The Cubs acquired Zulueta from the Mariners on Monday for cash considerations and optioned him to Triple-A Iowa. Chicago also designated Doug Nikhazy for assignment to make the move work.
That makes this Zulueta's fourth organization in a little more than 3 months. Seattle had acquired him from Cincinnati in January, and now the Cubs are taking their own shot on a right arm that still has real life in it.
For Blue Jays fans, the move hits a little differently.

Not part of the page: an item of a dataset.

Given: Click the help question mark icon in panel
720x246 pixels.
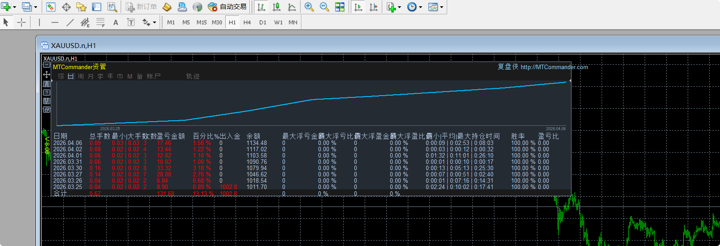Looking at the screenshot, I should 47,92.
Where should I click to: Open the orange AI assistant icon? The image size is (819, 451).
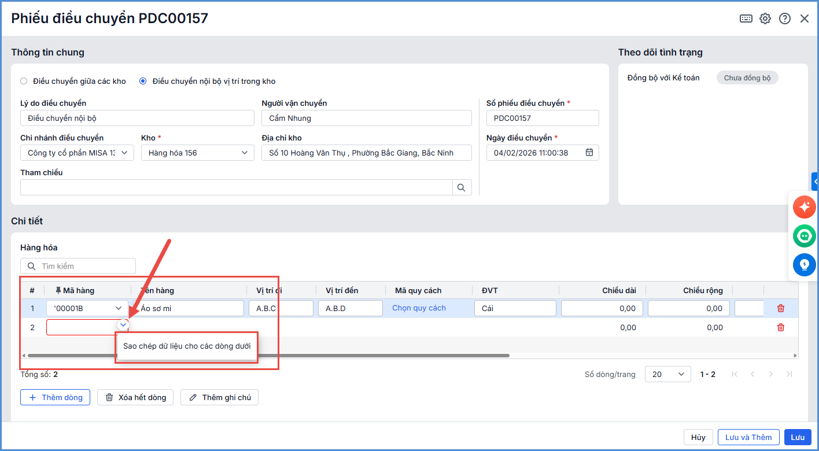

Zulueta was once one of Toronto's most electric pitching prospects, the kind of arm that could light up radar guns and still leave you wondering if the command would ever catch up.
Toronto signed him as an international free agent on June 11, 2019, and the early buzz came fast. MLB.com notes he was ranked as the Blue Jays' No. 3 prospect by Baseball America after the 2022 season and No. 5 by MLB Pipeline.
That ranking made sense at the time. Zulueta had premium stuff, and Toronto pushed him hard through 4 minor-league levels in 2022 after he returned from major injury setbacks.
But that is also where the Blue Jays version of the story started to wobble. The arm was real, the upside was obvious, and the strike-throwing never became steady enough for Toronto to fully trust. This is an inference based on his prospect grades and later roster outcome.
Toronto saw the upside, but never got the payoff
Zulueta spent 2023 in Triple-A Buffalo, where he logged a 4.08 ERA with 73 strikeouts over 64 innings, but the Blue Jays never gave him the big-league look. Instead, Toronto designated him for assignment on March 28, 2024, and the Reds claimed him the same day.
That is the part Blue Jays fans will always circle. He never debuted in Toronto. His first MLB game came with Cincinnati on June 25, 2024, and not with the club that developed him.
His career has stayed uneven since. MLB's player page shows a 5.75 ERA in 22 outings this year, and that uneven track is exactly why teams keep treating him like a project instead of a finished reliever.
Still, the talent has never gone away. Seattle's January write-up noted he averaged 96.3 mph on his fastball in 2025, and that kind of arm speed is why clubs keep taking another look.
For Toronto, Zulueta remains a reminder of how thin the line can be between a breakout arm and a prospect who never quite lands. The Blue Jays found the stuff, built the hype, and watched the payoff happen somewhere else. This is an inference based on his prospect rise, DFA, and later MLB debut with Cincinnati.
Do you still wonder what Yosver Zulueta could have become with the Blue Jays?